BLOK TEKS —

2. Meyakini bahwa Allah bersama dengan umatnya, dan akan selalu menjaga mereka selama mereka mengingat Allah.

Jadi, daripada berlarut-larut dalam kesedihan dan berteman dengan lagu-lagu galau, lebih baik kita mengingat Allah karena dengan demikian Allah akan senantiasa ada dan menjaga kita. Hal ini secara tidak langsung akan membuat kita selalu berpikir positif atas semua hal yang terjadi yang baik maupun yang buruk. Firman Allah:

“Sesungguhnya orang-orang yang mengatakan: "Tuhan kami ialah Allah" kemudian mereka meneguhkan pendirian mereka, maka malaikat akan turun kepada mereka (dengan mengatakan): "Janganlah kamu merasa takut dan janganlah kamu merasa sedih; dan bergembiralah kamu dengan (memperoleh) surga yang telah dijanjikan Allah kepadamu". (Al Fushilat:30)

3. Doa ketika tertimpa kesusahan

Selain berpikir positif, hendaknya juga kita berdoa. Seperti apa yang tersurat dalam hadits riwayat Ibnu Abbas ra.: Bahwa Nabi saw. ketika tertimpa Kesusahan, beliau berdoa: "Tidak ada Tuhan selain Allah Yang Maha Agung lagi Maha Penyantun, tidak ada Tuhan selain Allah Tuhan Yang Memiliki Arsy nan Agung, tidak ada Tuhan selain Allah Tuhan segenap langit, Tuhan bumi serta Tuhan Arsy nan Mulia". (Shahih Muslim No.4909)

Hadits ini menuntun kita sebagai manusia untuk selalu mengingat Allah, dan berdoa apabila memang sedang dalam kondisi susah. Ini jauh lebih baik bagi kondisi psikologis kita daripada hanya meratap, berkeluh kesah, dan larut dalam kegalauan.

DATA HASIL EKSTRAKSI —
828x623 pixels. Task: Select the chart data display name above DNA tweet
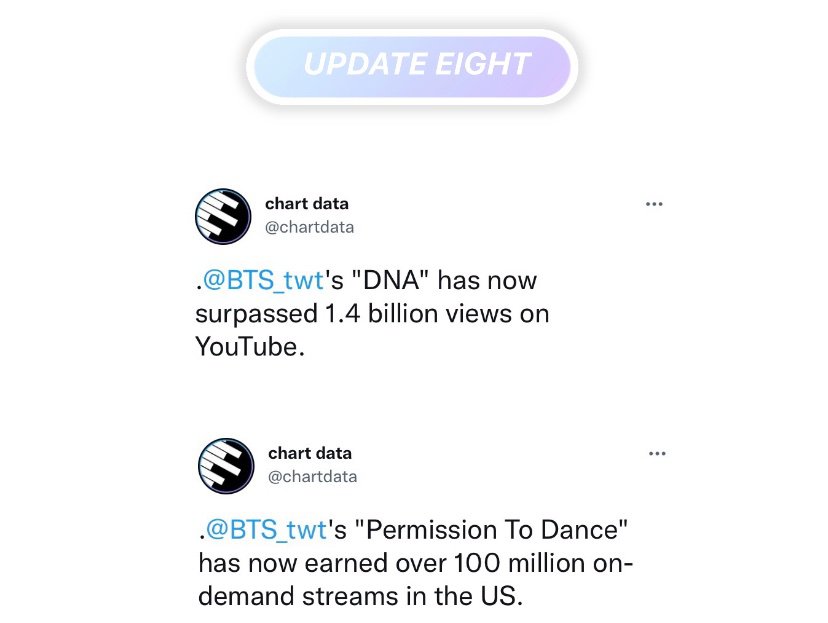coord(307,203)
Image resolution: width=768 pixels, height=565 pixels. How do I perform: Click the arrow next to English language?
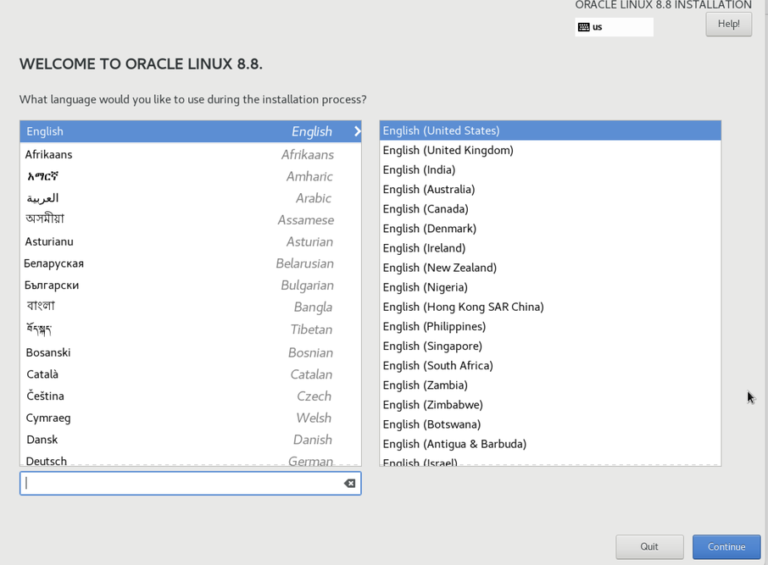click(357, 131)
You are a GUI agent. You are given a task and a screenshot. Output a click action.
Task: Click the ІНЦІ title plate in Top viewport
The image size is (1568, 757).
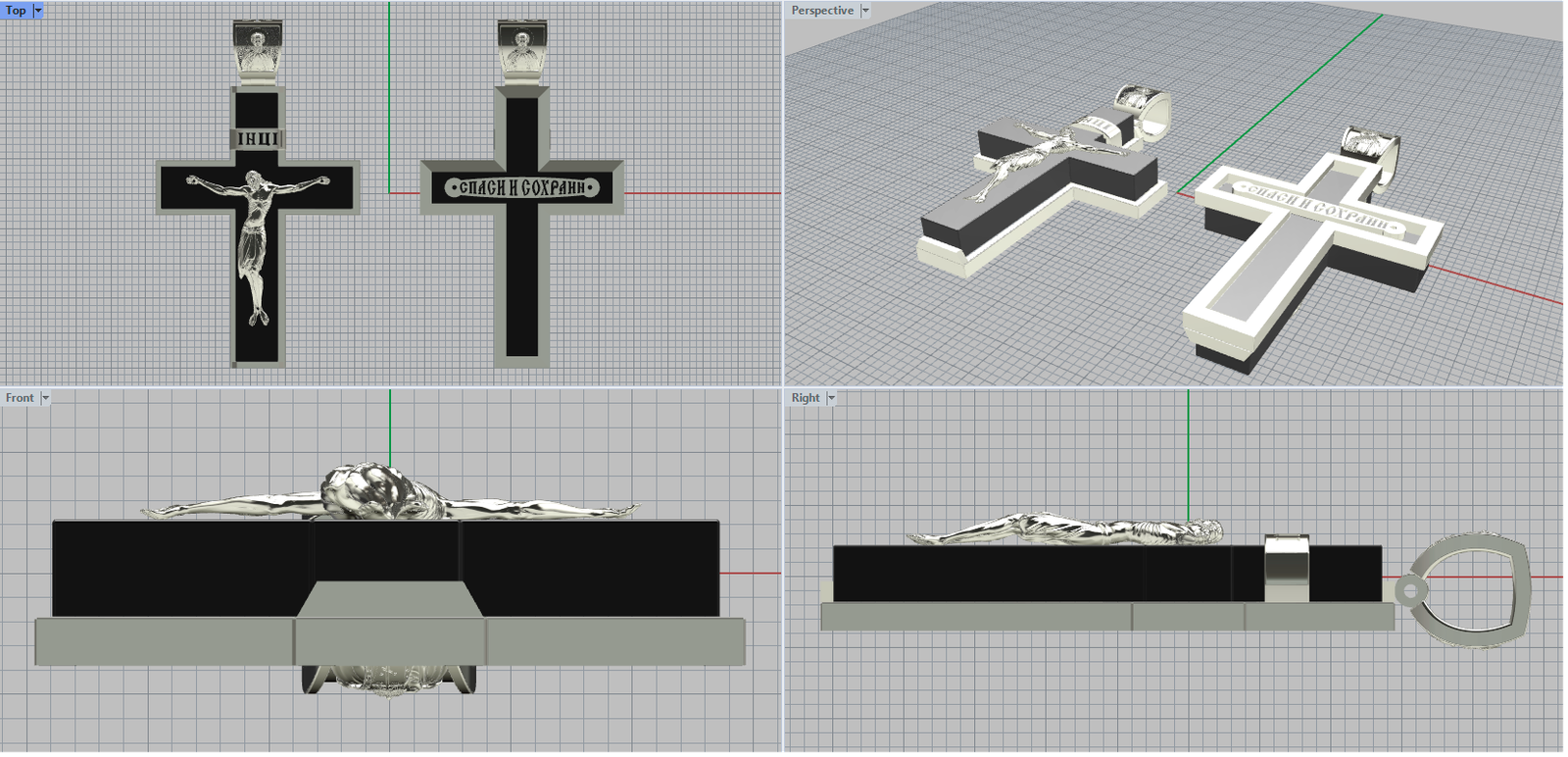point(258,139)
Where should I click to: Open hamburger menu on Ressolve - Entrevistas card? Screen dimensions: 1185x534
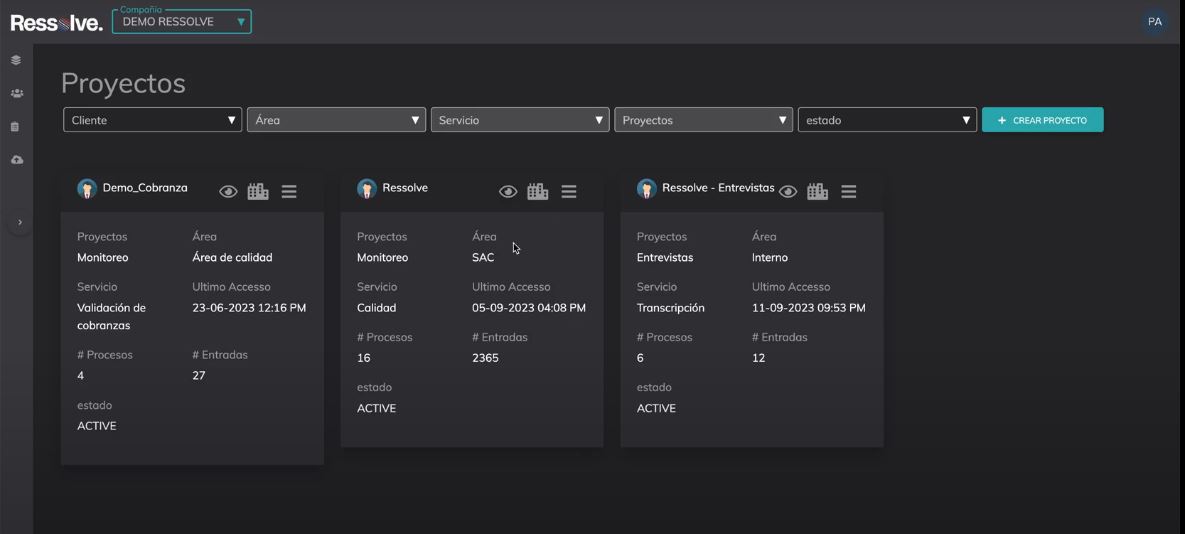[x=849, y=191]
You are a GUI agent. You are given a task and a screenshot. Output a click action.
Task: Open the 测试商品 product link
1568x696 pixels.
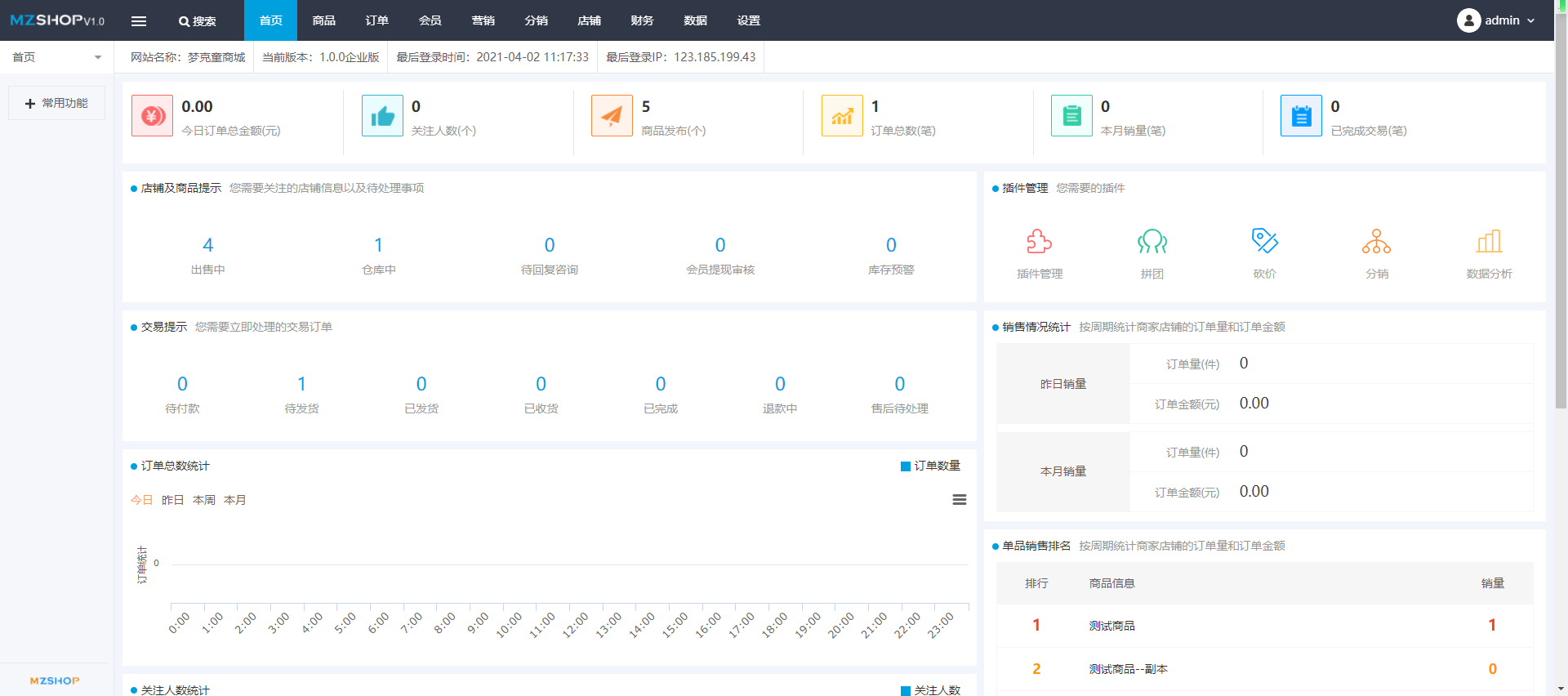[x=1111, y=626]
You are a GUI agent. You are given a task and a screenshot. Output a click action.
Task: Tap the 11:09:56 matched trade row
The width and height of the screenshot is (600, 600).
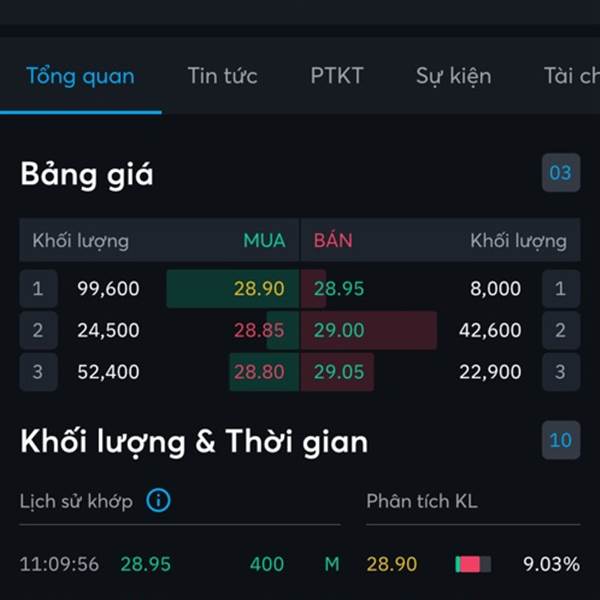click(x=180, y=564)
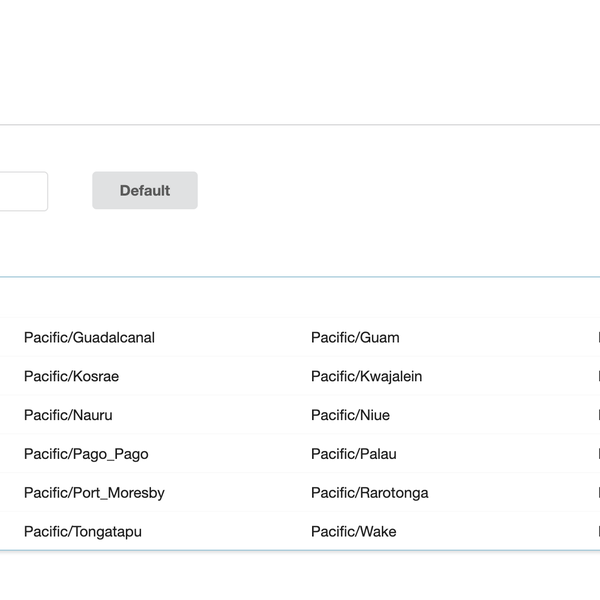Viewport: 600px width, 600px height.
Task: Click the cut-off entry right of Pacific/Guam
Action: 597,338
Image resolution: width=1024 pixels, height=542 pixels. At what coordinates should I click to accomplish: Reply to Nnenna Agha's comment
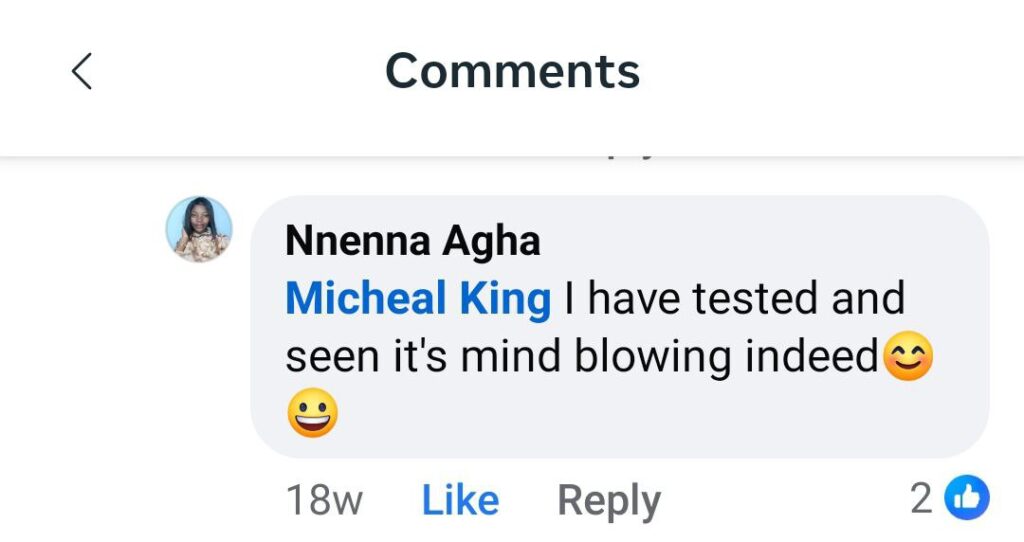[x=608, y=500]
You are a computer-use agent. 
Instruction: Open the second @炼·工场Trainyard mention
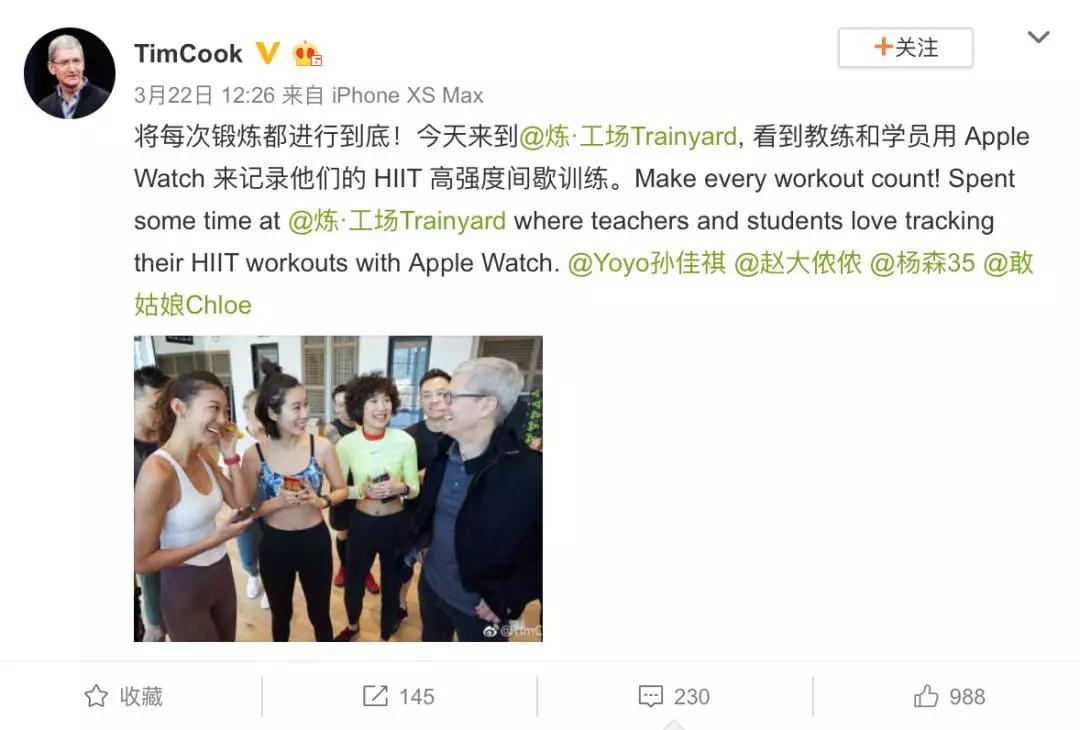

DESKRIPSI LATIHAN —
Tolong lanjutkan teks tentang mengatasi kesedihan dari kalimat terakhirnya. Item-item di atas tidak berkaitan dengan teks tentang mengatasi kesedihan.

JAWABAN —
4. Mengajak masyarakat untuk bersama menciptakan ruang yang positif.

Misalnya, para orang tua bisa membantu menyampaikan kepada para remaja bahwa, jalan hidup masih panjang dan bisa dilalui dengan banyak keindahan meski harus bersusah dahulu. Tidak perlu berlama-lama terpuruk dalam kegalauan dan kegelisahan.

Yupp! Sekarang kita dah tahu kan, bahwa menikmati senandung cinta jika berlarut-larut ternyata tidak seindah namanya. Mungkin hanya enjoy sesaat, karena merasa apa yang ada dalam lagu tersebut sesuai dengan kondisi kita saat tertentu, namun dampaknya bisa berlanjut hingga mempengaruhi kepribadian kita, lho! Hmm, na’udzubillah. Semoga kelak kita tidak menjadi pribadi-pribadi yang jauh dari Allah, pesimistis, dan larut dalam kefuturan. Kita harus memandang semuanya permasalahan yang ada adalah hal yang positif, be positive, Gusy! Cheer up, remember that Allah always beside us! (Ifah)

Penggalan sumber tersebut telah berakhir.